3 responses to “Dating as networking”

  1. Almita Avatar
    Almita

    I agree that the emphasis should be on “meeting people,” regardless of the outcome. When I meet someone I am open to how that relationship will develop. Maybe there will be a romantic interest, maybe a friendship will develop, perhaps we don’t get along at all. In other words, there could be a range of outcomes. However, it seems the men I meet have a more black or white view of the possible outcomes, that is, romantic relationship or nothing. For example, I went out with one man three times. We had a number of common interests. When he stopped calling me, I called him and explicitly told him, “Even if you don’t think we have a romantic connection, I would still like to be friends and do things together.” He said, “Sure,” and I never heard from him again. I’ve had other men sever our relationship because they weren’t “feeling it.” But is it necessary to totally cut that person out of your life just because you don’t want to have a romantic relationship with them? I don’t think so. We can all use more friends.

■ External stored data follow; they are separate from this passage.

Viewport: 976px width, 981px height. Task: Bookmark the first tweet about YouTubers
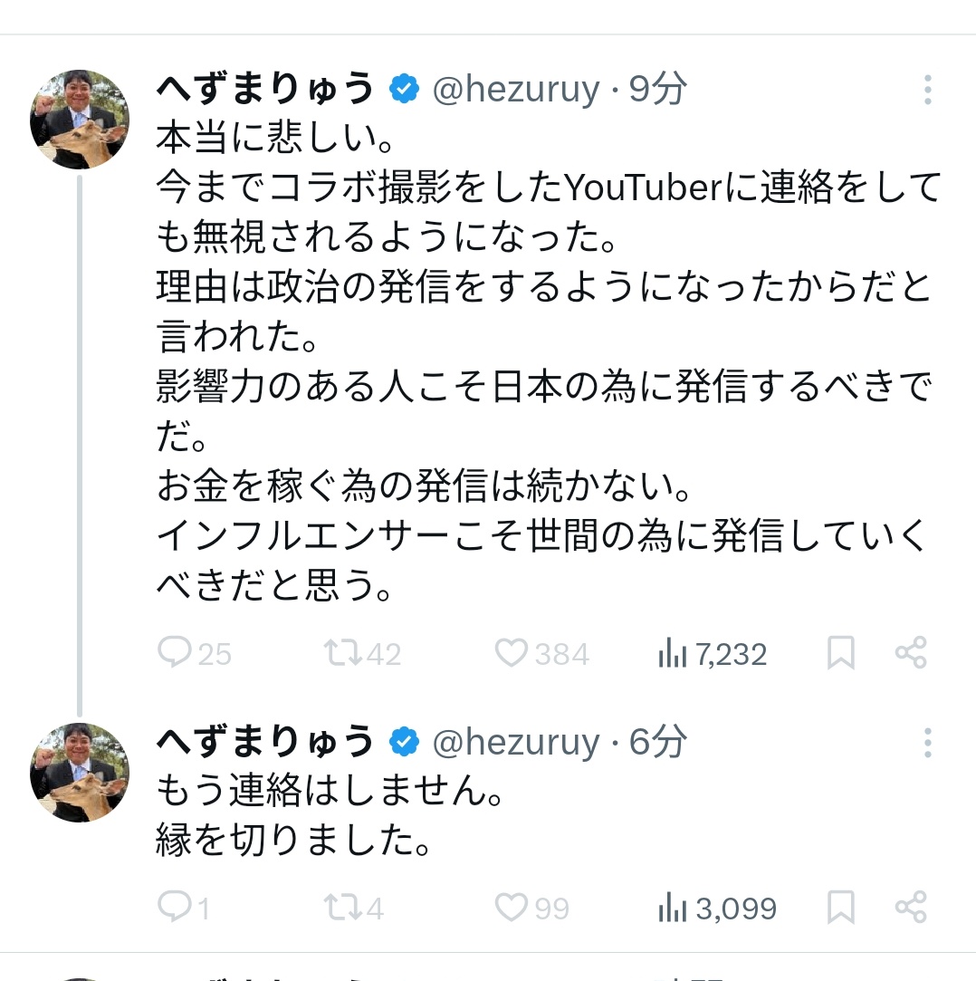(x=841, y=653)
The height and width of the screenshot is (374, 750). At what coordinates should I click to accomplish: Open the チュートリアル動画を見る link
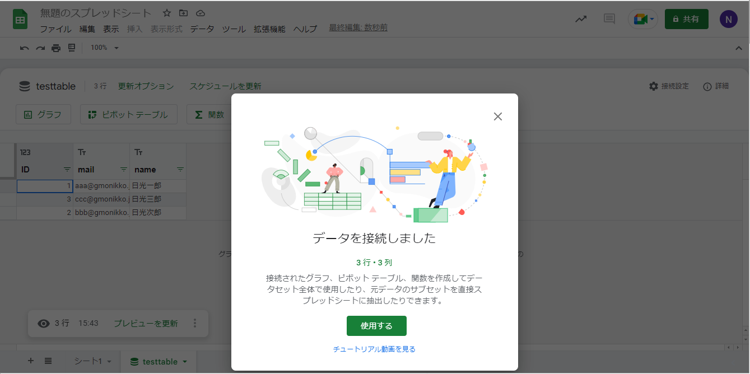(x=374, y=349)
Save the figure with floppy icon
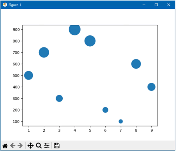176x151 pixels. tap(57, 146)
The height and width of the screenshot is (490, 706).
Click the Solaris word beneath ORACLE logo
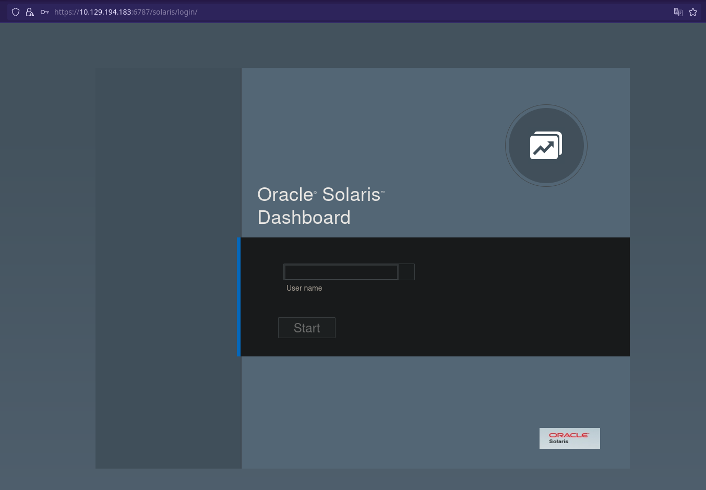558,441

  2. Dating Goddess Avatar

    Almita:

    I’m with you! I have several men I dated who became friends after we decided we weren’t really cut out to be romantic partners. However, others who weren’t interested in keeping contact. So I’m at peace with whatever works for them.

  3. Lisa Avatar
    Lisa

    I think some people are ok with remaining friends and others are explicitly looking for a romantic connection. It just depends on what the person wants at that point in their life. I don’t think either way is right or wrong. I have a few good friends that I first met on dating sites, but there are also men I remained friends with who eventually “dumped” our friendship when they eventually met someone to date. At this point in my life, I would rather foster friendships with people who might be a little more reliable down the road, although there is no crystal ball for anyone. If I do internet dating again, it will primarily be to look for that special connection, but if someone seems like he would be a reliable friend, I am open to that too.

    I agree that it can be a challenge to figure out what people are thinking. All we can do is carry on with cheer. Over the years, I think I have developed a pretty good radar for detecting depressed mid-life crisis suffering men posing as healthy happy people. Too bad I can’t sell it!